WHAT THIS TASK INVOLVES: Update the items below by replacing "Image resolution" with "Screenshot size" wherever it occurs and leaving all other text unchanged. Omit the pictures from your answer.

EXCERPTED DATA:
-*-*-

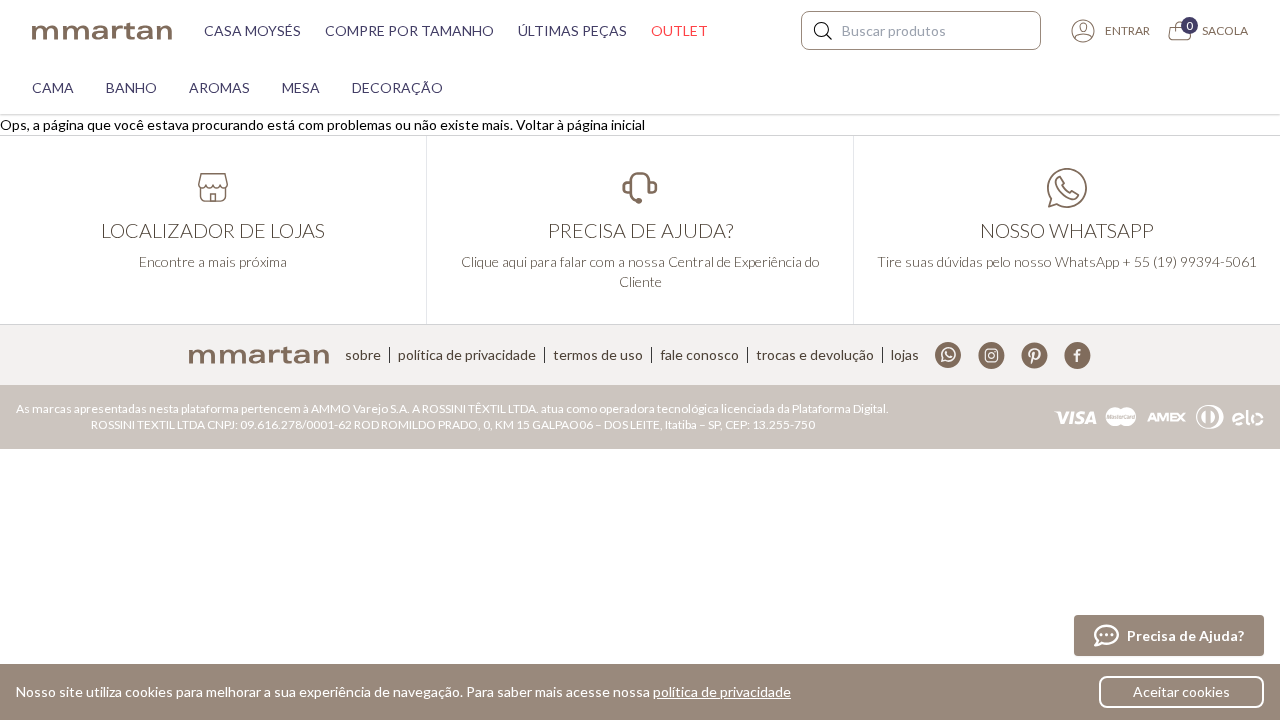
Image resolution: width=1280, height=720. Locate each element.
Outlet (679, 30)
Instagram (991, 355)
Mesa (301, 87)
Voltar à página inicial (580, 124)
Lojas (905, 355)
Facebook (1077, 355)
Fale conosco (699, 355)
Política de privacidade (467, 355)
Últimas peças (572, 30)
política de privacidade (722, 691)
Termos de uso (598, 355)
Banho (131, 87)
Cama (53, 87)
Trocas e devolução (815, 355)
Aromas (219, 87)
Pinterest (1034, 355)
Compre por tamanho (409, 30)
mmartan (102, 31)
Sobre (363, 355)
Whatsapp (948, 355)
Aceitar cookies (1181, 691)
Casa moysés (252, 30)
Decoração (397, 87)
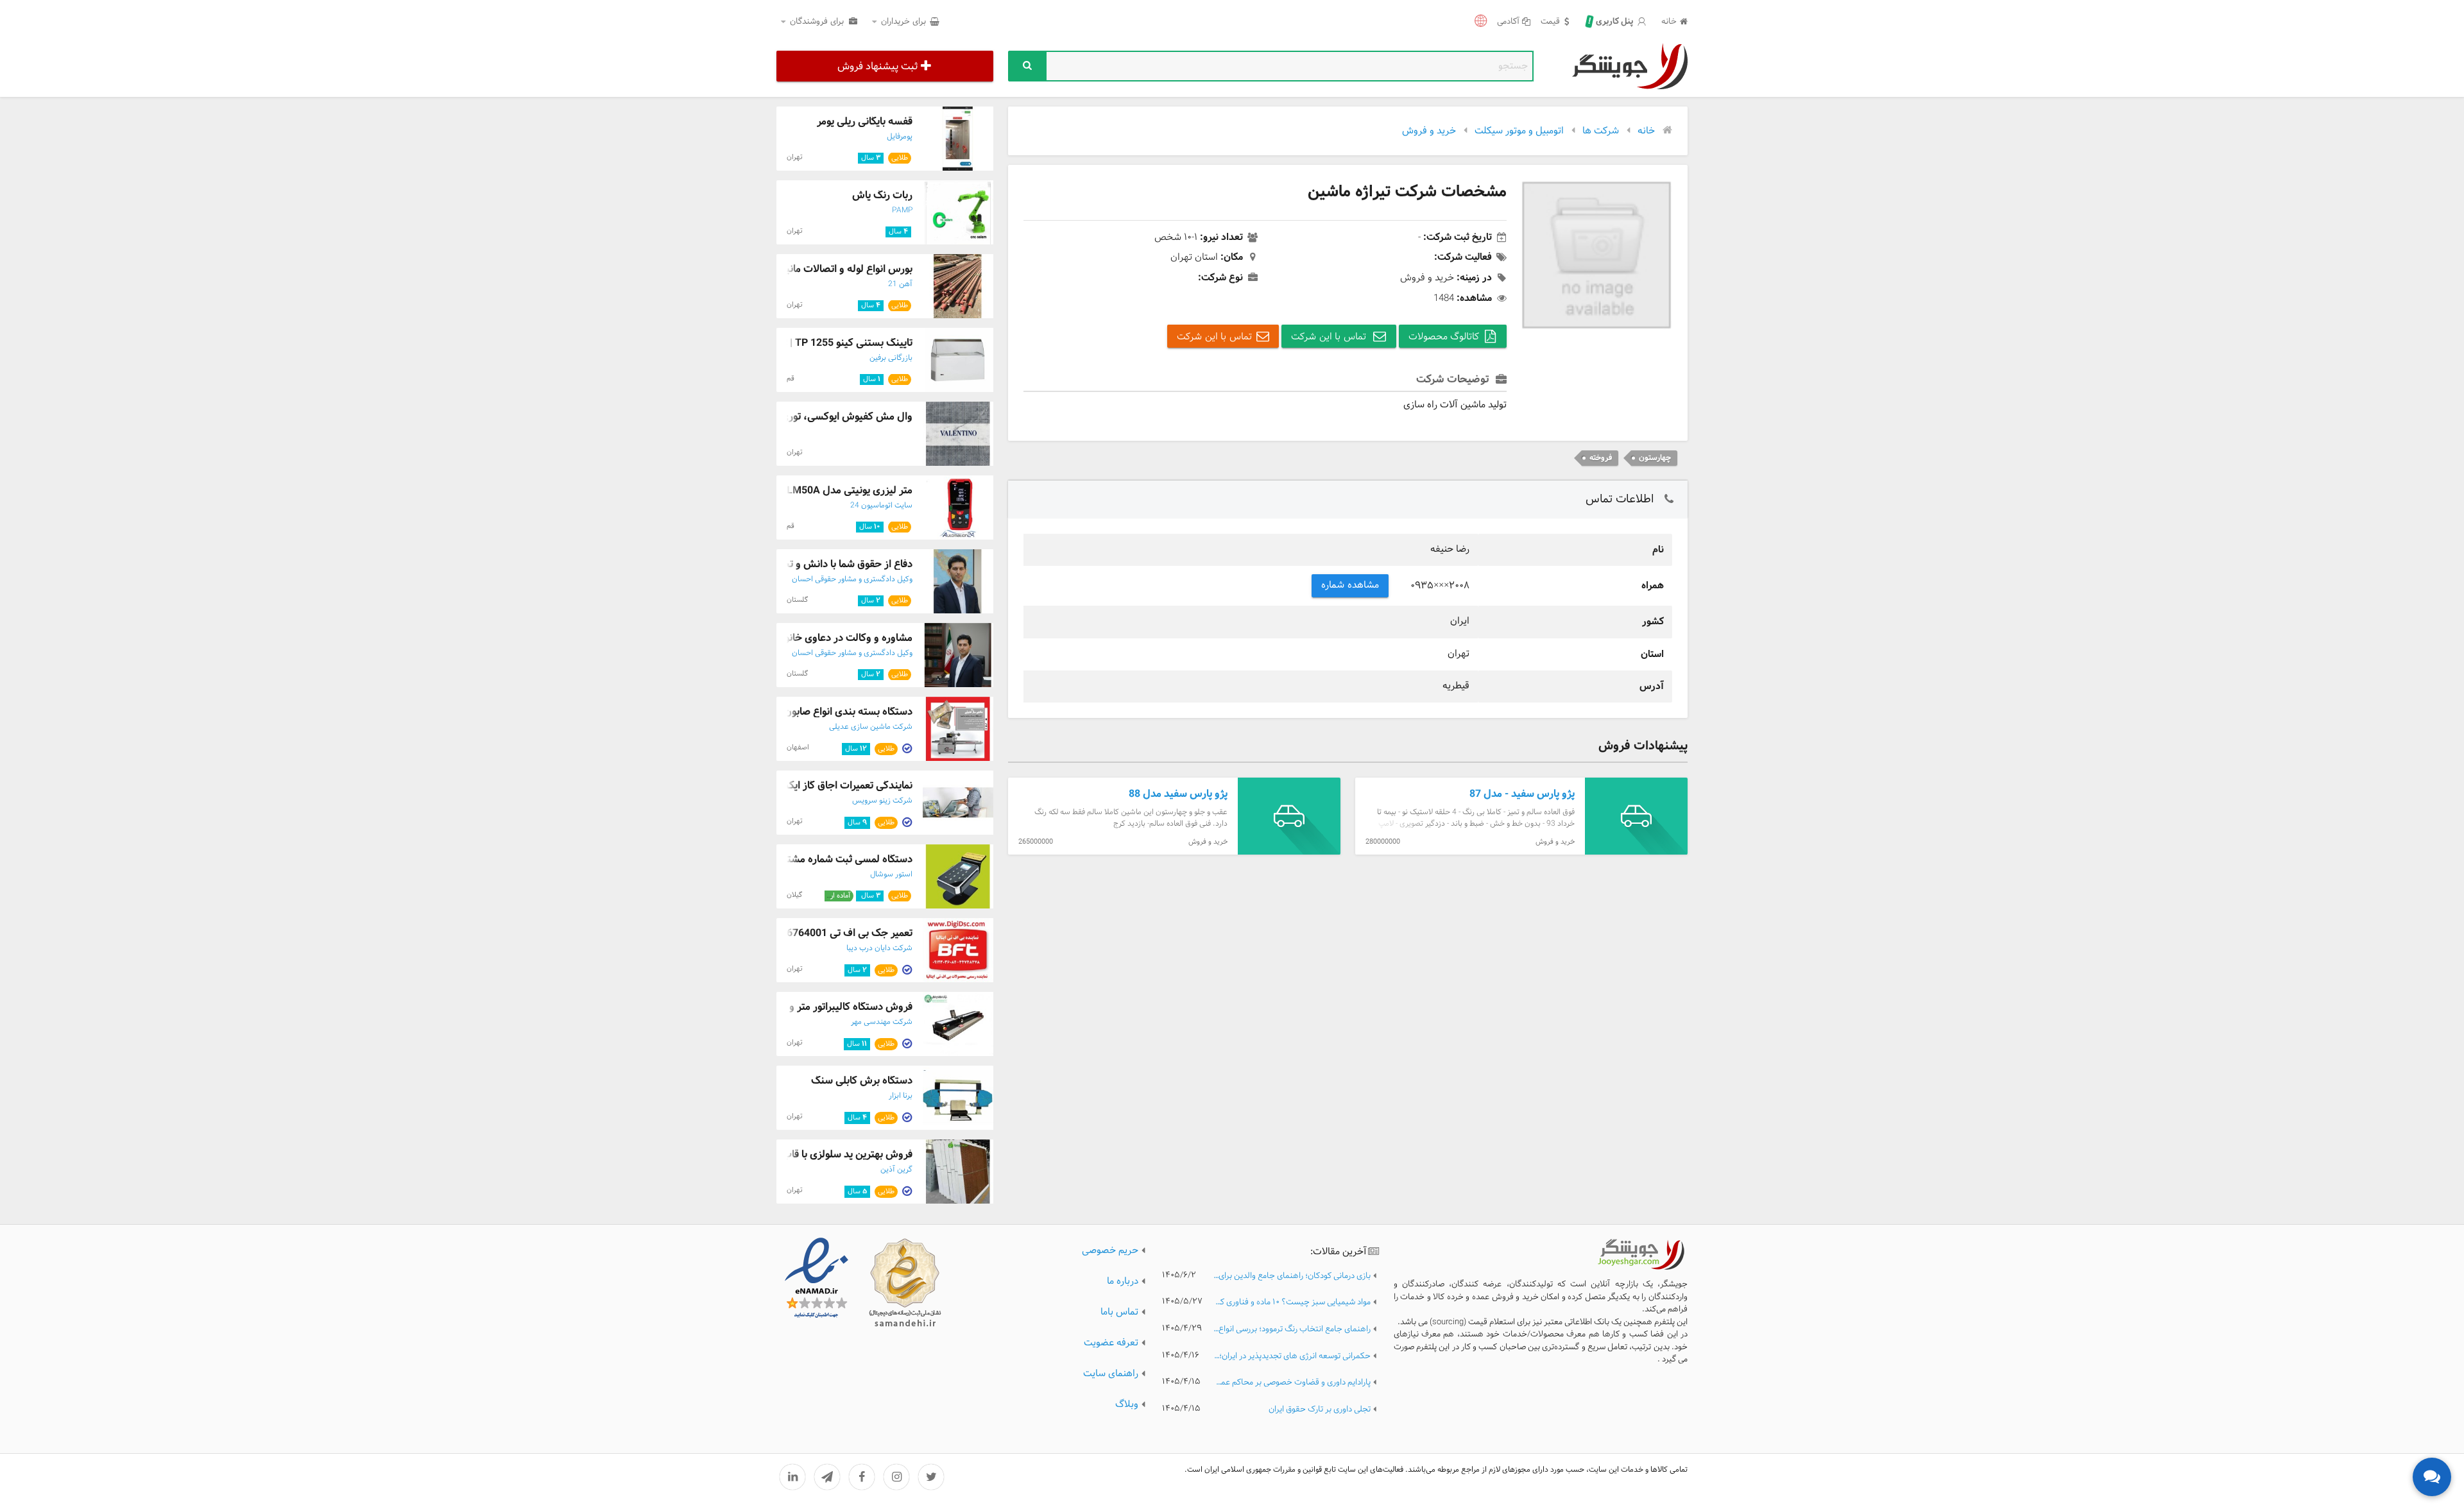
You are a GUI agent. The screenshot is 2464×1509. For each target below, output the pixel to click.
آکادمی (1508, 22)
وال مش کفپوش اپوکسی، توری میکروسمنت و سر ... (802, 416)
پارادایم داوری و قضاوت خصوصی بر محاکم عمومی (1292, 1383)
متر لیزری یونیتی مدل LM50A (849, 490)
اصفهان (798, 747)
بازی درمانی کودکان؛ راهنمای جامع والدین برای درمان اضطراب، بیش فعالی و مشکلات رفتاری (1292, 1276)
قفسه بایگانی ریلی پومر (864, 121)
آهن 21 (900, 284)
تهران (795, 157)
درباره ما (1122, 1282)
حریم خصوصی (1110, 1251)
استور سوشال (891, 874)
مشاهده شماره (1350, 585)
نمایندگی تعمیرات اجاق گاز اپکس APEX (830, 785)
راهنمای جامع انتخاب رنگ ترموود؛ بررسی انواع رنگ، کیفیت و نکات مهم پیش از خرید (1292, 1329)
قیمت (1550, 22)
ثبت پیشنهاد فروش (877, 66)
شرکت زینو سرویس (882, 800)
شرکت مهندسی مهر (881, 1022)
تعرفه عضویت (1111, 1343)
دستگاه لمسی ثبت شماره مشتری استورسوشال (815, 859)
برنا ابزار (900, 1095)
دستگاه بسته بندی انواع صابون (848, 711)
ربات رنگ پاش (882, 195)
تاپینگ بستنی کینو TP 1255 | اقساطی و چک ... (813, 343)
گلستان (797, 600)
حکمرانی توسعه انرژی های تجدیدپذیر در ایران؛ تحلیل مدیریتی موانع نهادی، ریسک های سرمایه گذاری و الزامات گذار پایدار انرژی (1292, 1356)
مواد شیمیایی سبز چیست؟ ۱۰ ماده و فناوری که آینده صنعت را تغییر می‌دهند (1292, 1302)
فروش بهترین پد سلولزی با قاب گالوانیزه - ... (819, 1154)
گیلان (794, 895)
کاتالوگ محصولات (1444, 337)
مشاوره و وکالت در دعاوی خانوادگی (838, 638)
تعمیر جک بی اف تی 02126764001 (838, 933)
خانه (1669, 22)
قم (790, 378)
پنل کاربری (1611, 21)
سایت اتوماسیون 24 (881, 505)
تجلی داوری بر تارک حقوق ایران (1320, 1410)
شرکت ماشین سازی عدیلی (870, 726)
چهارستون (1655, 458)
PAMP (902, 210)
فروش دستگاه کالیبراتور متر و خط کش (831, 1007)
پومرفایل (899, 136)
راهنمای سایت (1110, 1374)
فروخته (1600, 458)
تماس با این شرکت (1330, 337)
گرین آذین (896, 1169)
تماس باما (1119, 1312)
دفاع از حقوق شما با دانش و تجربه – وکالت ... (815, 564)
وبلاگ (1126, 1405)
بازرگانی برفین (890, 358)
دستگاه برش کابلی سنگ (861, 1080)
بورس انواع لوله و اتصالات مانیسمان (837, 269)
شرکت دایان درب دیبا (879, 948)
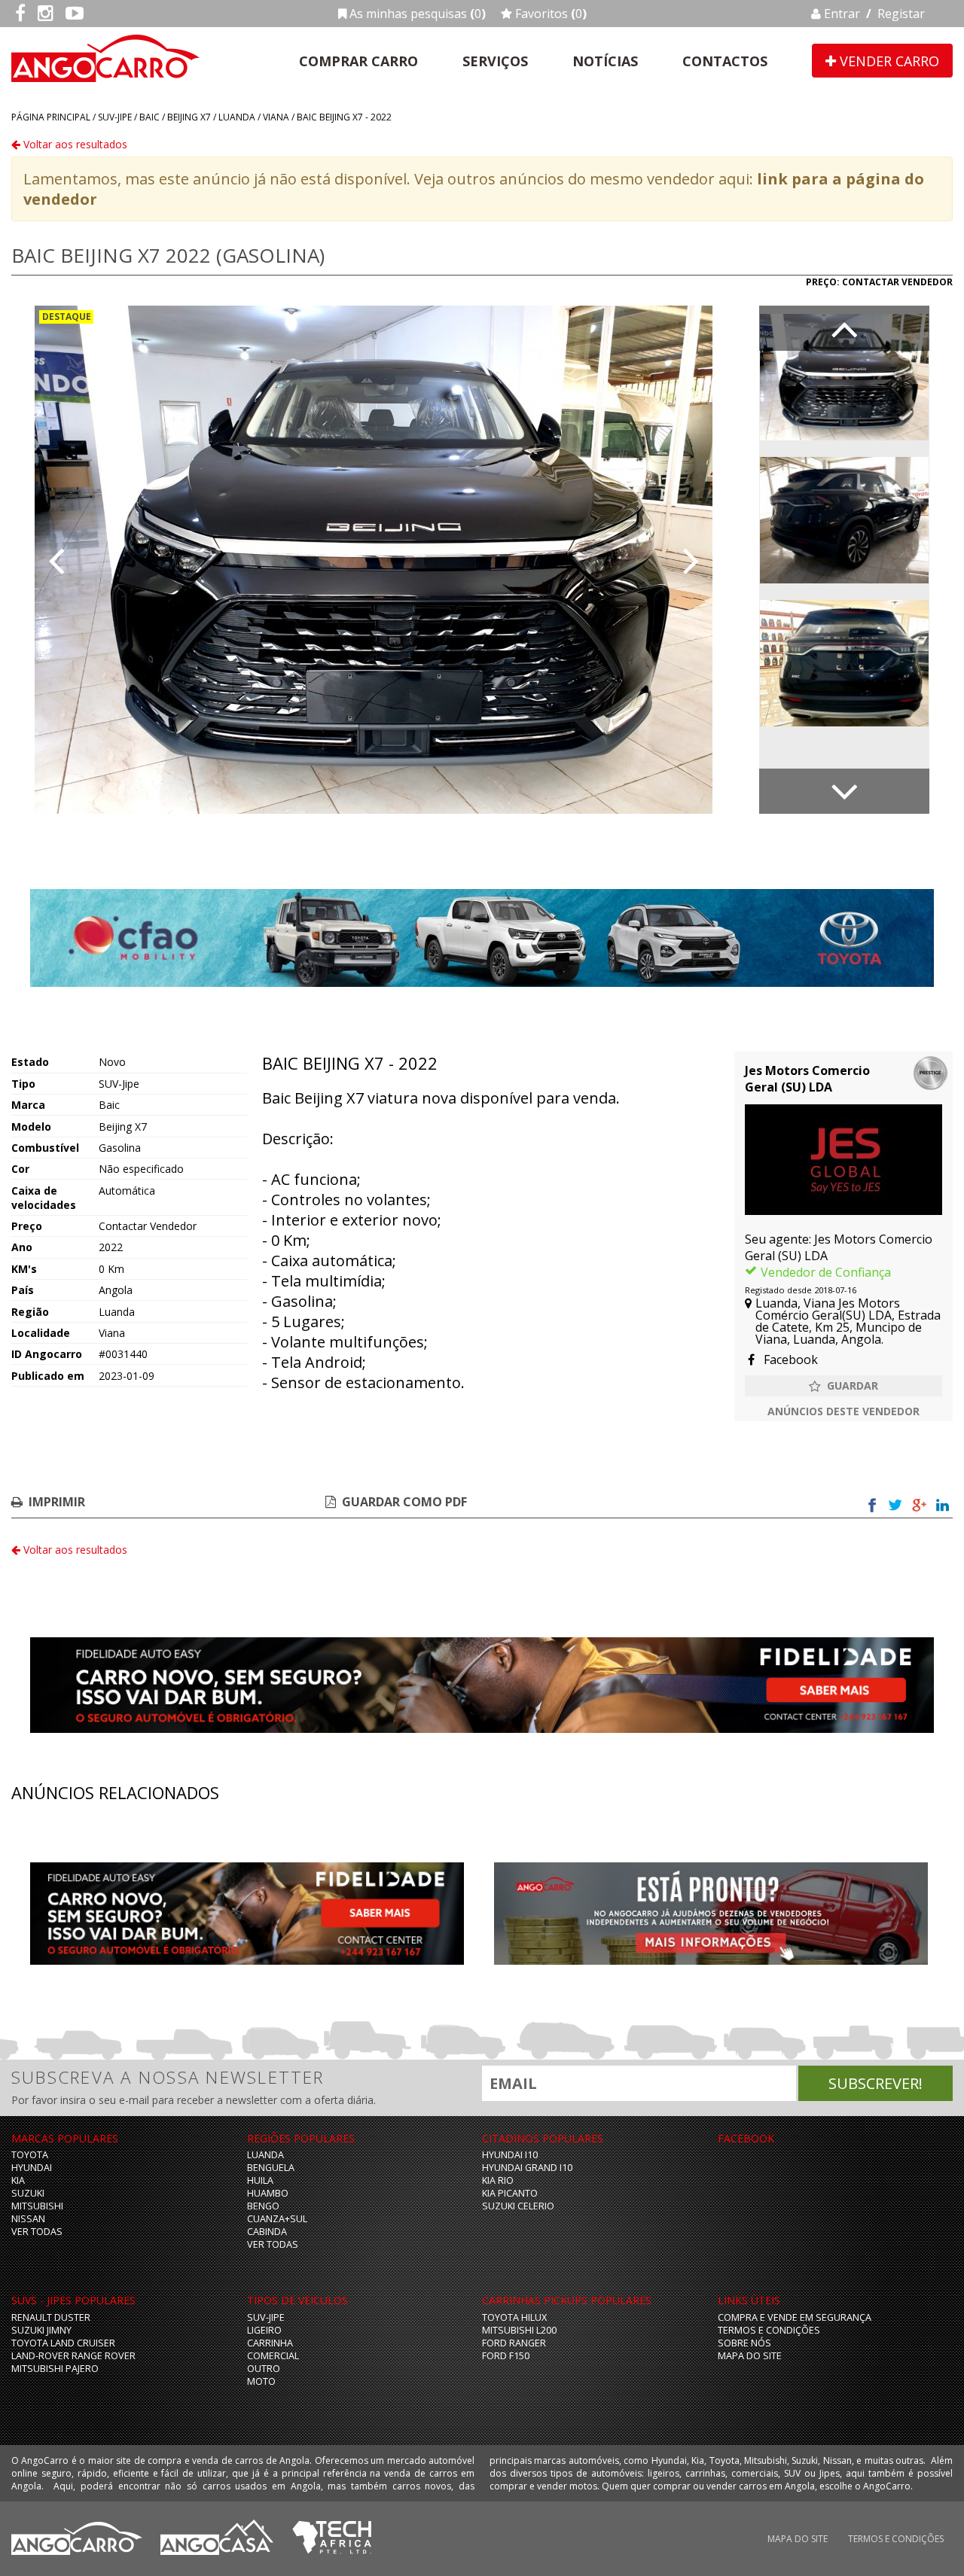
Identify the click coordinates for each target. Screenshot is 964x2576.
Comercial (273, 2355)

-*-*-

SOLUTION FOR THIS PROBLEM:
Screenshot size: width=1280, height=720. Locate each element.
Outlet (679, 30)
Instagram (991, 355)
Mesa (301, 87)
Voltar à página inicial (580, 124)
Lojas (905, 355)
Facebook (1077, 355)
Fale conosco (699, 355)
Política de privacidade (467, 355)
Últimas peças (572, 30)
política de privacidade (722, 691)
Termos de uso (598, 355)
Banho (131, 87)
Cama (53, 87)
Trocas e devolução (815, 355)
Aromas (219, 87)
Pinterest (1034, 355)
Compre por tamanho (409, 30)
mmartan (102, 31)
Sobre (363, 355)
Whatsapp (948, 355)
Aceitar cookies (1181, 691)
Casa moysés (252, 30)
Decoração (397, 87)
You are a GUI agent. The screenshot is 2464×1509. For each target below, output the pixel to click.
آکادمی (1508, 22)
وال مش کفپوش اپوکسی، توری میکروسمنت و سر ... (802, 416)
پارادایم داوری و قضاوت خصوصی بر محاکم عمومی (1292, 1383)
متر لیزری یونیتی مدل LM50A (849, 490)
اصفهان (798, 747)
بازی درمانی کودکان؛ راهنمای جامع والدین برای درمان اضطراب، بیش فعالی و مشکلات رفتاری (1292, 1276)
قفسه بایگانی ریلی پومر (864, 121)
آهن 21 (900, 284)
تهران (795, 157)
درباره ما (1122, 1282)
حریم خصوصی (1110, 1251)
استور سوشال (891, 874)
مشاهده شماره (1350, 585)
نمایندگی تعمیرات اجاق گاز اپکس APEX (830, 785)
راهنمای جامع انتخاب رنگ ترموود؛ بررسی انواع رنگ، کیفیت و نکات مهم پیش از خرید (1292, 1329)
قیمت (1550, 22)
ثبت پیشنهاد فروش (877, 66)
شرکت زینو سرویس (882, 800)
شرکت مهندسی مهر (881, 1022)
تعرفه عضویت (1111, 1343)
دستگاه لمسی ثبت شماره مشتری استورسوشال (815, 859)
برنا ابزار (900, 1095)
دستگاه بسته بندی انواع صابون (848, 711)
ربات رنگ پاش (882, 195)
تاپینگ بستنی کینو TP 1255 | اقساطی و چک ... (813, 343)
گلستان (797, 600)
حکمرانی توسعه انرژی های تجدیدپذیر در ایران؛ تحلیل مدیریتی موانع نهادی، ریسک های سرمایه گذاری و الزامات گذار پایدار انرژی (1292, 1356)
مواد شیمیایی سبز چیست؟ ۱۰ ماده و فناوری که آینده صنعت را تغییر می‌دهند (1292, 1302)
فروش بهترین پد سلولزی با قاب گالوانیزه - ... (819, 1154)
گیلان (794, 895)
کاتالوگ محصولات (1444, 337)
مشاوره و وکالت در دعاوی خانوادگی (838, 638)
تعمیر جک بی اف تی 02126764001 (838, 933)
خانه (1669, 22)
قم (790, 378)
پنل کاربری (1611, 21)
سایت اتوماسیون 24 (881, 505)
تجلی داوری بر تارک حقوق ایران (1320, 1410)
شرکت ماشین سازی عدیلی (870, 726)
چهارستون (1655, 458)
PAMP (902, 210)
فروش دستگاه کالیبراتور متر و خط کش (831, 1007)
پومرفایل (899, 136)
راهنمای سایت (1110, 1374)
فروخته (1600, 458)
تماس با این شرکت (1330, 337)
گرین آذین (896, 1169)
تماس باما (1119, 1312)
دفاع از حقوق شما با دانش و تجربه – وکالت ... (815, 564)
وبلاگ (1126, 1405)
بازرگانی برفین (890, 358)
دستگاه برش کابلی سنگ (861, 1080)
بورس انواع لوله و اتصالات مانیسمان (837, 269)
شرکت دایان درب دیبا (879, 948)
Identify the click coordinates for each target. Screenshot is 964x2576.
Comercial (273, 2355)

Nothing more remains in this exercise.